In an attempt to end the country's political crisis, the government will offer to free a number of Muslim Brotherhood members from jail, unfreeze the group's assets, and grant it three ministerial posts, according to a senior military source.
Plus, Egyptians can now insult the president without fear of getting locked up.
Senators John McCain (R-AZ) and Lindsey Graham (R-SC) arrived in Cairo Monday for two days of negotiations, joining other U.S. and EU envoys who have been meeting with officials from the military-backed government as well as supporters of toppled President Mohammed Morsi.
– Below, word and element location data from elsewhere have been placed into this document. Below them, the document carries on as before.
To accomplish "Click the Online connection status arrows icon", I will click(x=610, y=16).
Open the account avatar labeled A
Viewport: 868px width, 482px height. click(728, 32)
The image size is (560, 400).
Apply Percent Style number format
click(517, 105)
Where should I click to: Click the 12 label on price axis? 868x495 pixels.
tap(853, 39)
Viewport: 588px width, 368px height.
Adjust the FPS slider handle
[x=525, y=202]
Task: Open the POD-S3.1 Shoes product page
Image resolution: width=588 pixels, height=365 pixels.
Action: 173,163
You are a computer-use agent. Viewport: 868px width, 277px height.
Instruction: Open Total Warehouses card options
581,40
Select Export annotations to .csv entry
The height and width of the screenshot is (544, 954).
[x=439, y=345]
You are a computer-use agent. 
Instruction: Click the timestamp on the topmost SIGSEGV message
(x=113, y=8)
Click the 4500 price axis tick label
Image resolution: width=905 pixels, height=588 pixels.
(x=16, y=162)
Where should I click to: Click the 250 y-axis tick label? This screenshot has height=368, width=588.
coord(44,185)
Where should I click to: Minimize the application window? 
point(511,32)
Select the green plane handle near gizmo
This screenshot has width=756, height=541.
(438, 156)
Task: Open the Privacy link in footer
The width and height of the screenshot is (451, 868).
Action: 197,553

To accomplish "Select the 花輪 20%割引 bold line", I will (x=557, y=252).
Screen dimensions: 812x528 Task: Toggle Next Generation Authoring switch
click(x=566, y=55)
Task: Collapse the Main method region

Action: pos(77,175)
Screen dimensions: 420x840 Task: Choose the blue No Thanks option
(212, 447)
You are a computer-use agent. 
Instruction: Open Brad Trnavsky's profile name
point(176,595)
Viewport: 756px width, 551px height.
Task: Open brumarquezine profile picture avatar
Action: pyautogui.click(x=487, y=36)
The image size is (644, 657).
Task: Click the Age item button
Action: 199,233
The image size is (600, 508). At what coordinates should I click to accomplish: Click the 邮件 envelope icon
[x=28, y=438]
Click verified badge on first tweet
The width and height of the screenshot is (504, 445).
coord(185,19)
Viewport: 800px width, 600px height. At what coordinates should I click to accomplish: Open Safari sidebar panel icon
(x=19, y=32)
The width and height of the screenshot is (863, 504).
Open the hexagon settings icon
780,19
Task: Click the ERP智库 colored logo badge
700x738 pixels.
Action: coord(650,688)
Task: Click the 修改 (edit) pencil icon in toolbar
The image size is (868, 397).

Their arrival coincides with multiple efforts to break up the two mass sit-ins led by Morsi supporters in Cairo. Egyptian Army chief Abdel Fatah El Sisi met overnight with leaders from different Islamist movements — though, notably, not the Muslim Brotherhood — to try to resolve the crisis, underlining that opportunities for a peaceful solution exist if all sides reject violence. However, the military-backed interim government has been responsible for the deaths of more than 100 Morsi supporters since the former president's July 3 ousting.
A government helicopter also dropped leaflets over Morsi supporters in the Rabaa al-Adawiya square, urging them to leave. The pamphlets promised protestors they would face no action if they had not committed a crime while protesting.
The ultimate goal of the peace talks is to return power in the country to politicians from the military rulers who are in control right now — and do so through means that prevent further violence and bloodshed. McCain and Graham join U.S. deputy secretary of state William Burns who conducted separate talks with Egyptian Foreign Minister Nabil Fahmy and members of the Muslim Brotherhood over the weekend.
Because who better to fix a complex political problem in a foreign country than everyone's favorite Congressional tag team?